> **EXERCISE DIRECTIONS**:
Your response should consist of every record, exactly as given.

(Stored data)

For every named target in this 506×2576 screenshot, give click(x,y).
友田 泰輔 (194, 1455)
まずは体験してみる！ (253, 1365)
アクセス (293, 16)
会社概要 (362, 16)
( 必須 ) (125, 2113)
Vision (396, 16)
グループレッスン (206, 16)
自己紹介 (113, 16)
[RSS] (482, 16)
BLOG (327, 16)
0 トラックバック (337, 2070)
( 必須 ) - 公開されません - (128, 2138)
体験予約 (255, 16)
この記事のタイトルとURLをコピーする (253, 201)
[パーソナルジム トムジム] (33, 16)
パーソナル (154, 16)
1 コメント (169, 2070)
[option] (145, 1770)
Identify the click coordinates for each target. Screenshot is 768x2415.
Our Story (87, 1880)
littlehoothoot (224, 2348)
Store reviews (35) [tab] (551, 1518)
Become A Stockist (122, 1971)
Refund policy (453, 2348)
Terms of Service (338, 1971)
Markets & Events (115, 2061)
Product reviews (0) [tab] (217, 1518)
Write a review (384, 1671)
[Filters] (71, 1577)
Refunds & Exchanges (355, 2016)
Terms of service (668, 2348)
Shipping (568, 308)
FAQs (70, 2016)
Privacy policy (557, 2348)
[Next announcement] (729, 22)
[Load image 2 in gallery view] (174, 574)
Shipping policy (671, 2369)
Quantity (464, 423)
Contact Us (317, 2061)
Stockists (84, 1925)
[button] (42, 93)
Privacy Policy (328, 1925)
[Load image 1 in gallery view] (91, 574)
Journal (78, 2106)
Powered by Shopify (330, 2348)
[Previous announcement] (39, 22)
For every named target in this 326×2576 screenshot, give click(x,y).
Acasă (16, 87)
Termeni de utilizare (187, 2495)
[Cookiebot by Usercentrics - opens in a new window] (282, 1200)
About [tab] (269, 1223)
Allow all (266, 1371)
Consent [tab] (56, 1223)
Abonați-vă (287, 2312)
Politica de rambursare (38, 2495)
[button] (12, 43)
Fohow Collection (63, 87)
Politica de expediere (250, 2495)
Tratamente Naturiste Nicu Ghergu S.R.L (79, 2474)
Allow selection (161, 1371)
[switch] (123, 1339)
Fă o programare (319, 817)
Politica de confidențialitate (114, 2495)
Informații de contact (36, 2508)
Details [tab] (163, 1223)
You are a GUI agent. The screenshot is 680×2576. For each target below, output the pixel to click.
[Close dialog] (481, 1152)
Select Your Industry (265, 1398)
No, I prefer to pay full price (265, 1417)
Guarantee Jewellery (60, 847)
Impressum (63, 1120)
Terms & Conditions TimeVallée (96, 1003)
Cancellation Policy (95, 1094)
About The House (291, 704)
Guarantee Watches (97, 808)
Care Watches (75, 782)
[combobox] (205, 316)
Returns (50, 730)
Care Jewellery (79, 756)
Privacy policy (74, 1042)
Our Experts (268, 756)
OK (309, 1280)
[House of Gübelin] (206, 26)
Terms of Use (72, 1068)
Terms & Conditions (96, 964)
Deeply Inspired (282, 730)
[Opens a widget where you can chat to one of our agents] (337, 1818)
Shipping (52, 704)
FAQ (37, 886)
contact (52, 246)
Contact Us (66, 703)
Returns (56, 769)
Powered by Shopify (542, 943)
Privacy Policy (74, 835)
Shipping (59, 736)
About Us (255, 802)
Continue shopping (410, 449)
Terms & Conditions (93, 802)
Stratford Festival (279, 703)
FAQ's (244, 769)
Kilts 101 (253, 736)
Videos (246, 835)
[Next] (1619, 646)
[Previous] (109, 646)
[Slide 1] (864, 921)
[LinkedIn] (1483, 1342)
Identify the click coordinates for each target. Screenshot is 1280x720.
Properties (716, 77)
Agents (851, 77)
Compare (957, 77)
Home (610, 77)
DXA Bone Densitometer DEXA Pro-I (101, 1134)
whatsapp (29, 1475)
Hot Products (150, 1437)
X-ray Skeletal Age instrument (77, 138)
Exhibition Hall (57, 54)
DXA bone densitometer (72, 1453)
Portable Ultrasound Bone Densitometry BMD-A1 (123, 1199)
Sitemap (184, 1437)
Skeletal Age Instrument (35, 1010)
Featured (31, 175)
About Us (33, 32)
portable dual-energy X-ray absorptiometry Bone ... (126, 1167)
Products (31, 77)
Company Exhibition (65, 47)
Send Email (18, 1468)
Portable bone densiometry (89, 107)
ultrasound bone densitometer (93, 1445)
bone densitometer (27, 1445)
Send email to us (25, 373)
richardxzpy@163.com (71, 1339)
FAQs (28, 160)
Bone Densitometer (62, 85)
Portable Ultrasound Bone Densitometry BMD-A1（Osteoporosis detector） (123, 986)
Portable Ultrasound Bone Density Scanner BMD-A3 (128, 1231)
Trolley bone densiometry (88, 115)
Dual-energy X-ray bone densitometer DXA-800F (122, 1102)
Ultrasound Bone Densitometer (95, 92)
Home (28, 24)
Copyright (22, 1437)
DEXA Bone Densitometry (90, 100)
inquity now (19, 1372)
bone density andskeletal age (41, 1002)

> **ANSWER TO THE PROBLEM**:
For every named target in this 506×2576 screenshot, give click(x,y).
友田 泰輔 (194, 1455)
まずは体験してみる！ (253, 1365)
アクセス (293, 16)
会社概要 (362, 16)
( 必須 ) (125, 2113)
Vision (396, 16)
グループレッスン (206, 16)
自己紹介 (113, 16)
[RSS] (482, 16)
BLOG (327, 16)
0 トラックバック (337, 2070)
( 必須 ) - 公開されません - (128, 2138)
体験予約 (255, 16)
この記事のタイトルとURLをコピーする (253, 201)
[パーソナルジム トムジム] (33, 16)
パーソナル (154, 16)
1 コメント (169, 2070)
[option] (145, 1770)
Identify the click coordinates for each target. Screenshot is 768x2415.
Our Story (87, 1880)
littlehoothoot (224, 2348)
Store reviews (35) [tab] (551, 1518)
Become A Stockist (122, 1971)
Refund policy (453, 2348)
Terms of Service (338, 1971)
Markets & Events (115, 2061)
Product reviews (0) [tab] (217, 1518)
Write a review (384, 1671)
[Filters] (71, 1577)
Refunds & Exchanges (355, 2016)
Terms of service (668, 2348)
Shipping (568, 308)
FAQs (70, 2016)
Privacy policy (557, 2348)
[Next announcement] (729, 22)
[Load image 2 in gallery view] (174, 574)
Shipping policy (671, 2369)
Quantity (464, 423)
Contact Us (317, 2061)
Stockists (84, 1925)
[button] (42, 93)
Privacy Policy (328, 1925)
[Load image 1 in gallery view] (91, 574)
Journal (78, 2106)
Powered by Shopify (330, 2348)
[Previous announcement] (39, 22)
For every named target in this 326×2576 screenshot, give click(x,y).
Acasă (16, 87)
Termeni de utilizare (187, 2495)
[Cookiebot by Usercentrics - opens in a new window] (282, 1200)
About [tab] (269, 1223)
Allow all (266, 1371)
Consent [tab] (56, 1223)
Abonați-vă (287, 2312)
Politica de rambursare (38, 2495)
[button] (12, 43)
Fohow Collection (63, 87)
Politica de expediere (250, 2495)
Tratamente Naturiste Nicu Ghergu S.R.L (79, 2474)
Allow selection (161, 1371)
[switch] (123, 1339)
Fă o programare (319, 817)
Politica de confidențialitate (114, 2495)
Informații de contact (36, 2508)
Details [tab] (163, 1223)
You are a GUI agent. The screenshot is 680×2576. For each target below, output the pixel to click.
[Close dialog] (481, 1152)
Select Your Industry (265, 1398)
No, I prefer to pay full price (265, 1417)
Guarantee Jewellery (60, 847)
Impressum (63, 1120)
Terms & Conditions TimeVallée (96, 1003)
Cancellation Policy (95, 1094)
About The House (291, 704)
Guarantee Watches (97, 808)
Care Watches (75, 782)
[combobox] (205, 316)
Returns (50, 730)
Care Jewellery (79, 756)
Privacy policy (74, 1042)
Our Experts (268, 756)
OK (309, 1280)
[House of Gübelin] (206, 26)
Terms of Use (72, 1068)
Terms & Conditions (96, 964)
Deeply Inspired (282, 730)
[Opens a widget where you can chat to one of our agents] (337, 1818)
Shipping (52, 704)
FAQ (37, 886)
contact (52, 246)
Contact Us (66, 703)
Returns (56, 769)
Powered by Shopify (542, 943)
Privacy Policy (74, 835)
Shipping (59, 736)
About Us (255, 802)
Continue shopping (410, 449)
Terms & Conditions (93, 802)
Stratford Festival (279, 703)
FAQ's (244, 769)
Kilts 101 (253, 736)
Videos (246, 835)
[Next] (1619, 646)
[Previous] (109, 646)
[Slide 1] (864, 921)
[LinkedIn] (1483, 1342)
Identify the click coordinates for each target. Screenshot is 1280x720.
Properties (716, 77)
Agents (851, 77)
Compare (957, 77)
Home (610, 77)
DXA Bone Densitometer DEXA Pro-I (101, 1134)
whatsapp (29, 1475)
Hot Products (150, 1437)
X-ray Skeletal Age instrument (77, 138)
Exhibition Hall (57, 54)
DXA bone densitometer (72, 1453)
Portable Ultrasound Bone Densitometry BMD-A1 (123, 1199)
Sitemap (184, 1437)
Skeletal Age Instrument (35, 1010)
Featured (31, 175)
About Us (33, 32)
portable dual-energy X-ray absorptiometry Bone ... (126, 1167)
Products (31, 77)
Company Exhibition (65, 47)
Send Email (18, 1468)
Portable bone densiometry (89, 107)
ultrasound bone densitometer (93, 1445)
bone densitometer (27, 1445)
Send email to us (25, 373)
richardxzpy@163.com (71, 1339)
FAQs (28, 160)
Bone Densitometer (62, 85)
Portable Ultrasound Bone Densitometry BMD-A1（Osteoporosis detector） (123, 986)
Portable Ultrasound Bone Density Scanner BMD-A3 (128, 1231)
Trolley bone densiometry (88, 115)
Dual-energy X-ray bone densitometer DXA-800F (122, 1102)
Ultrasound Bone Densitometer (95, 92)
Home (28, 24)
Copyright (22, 1437)
DEXA Bone Densitometry (90, 100)
inquity now (19, 1372)
bone density andskeletal age (41, 1002)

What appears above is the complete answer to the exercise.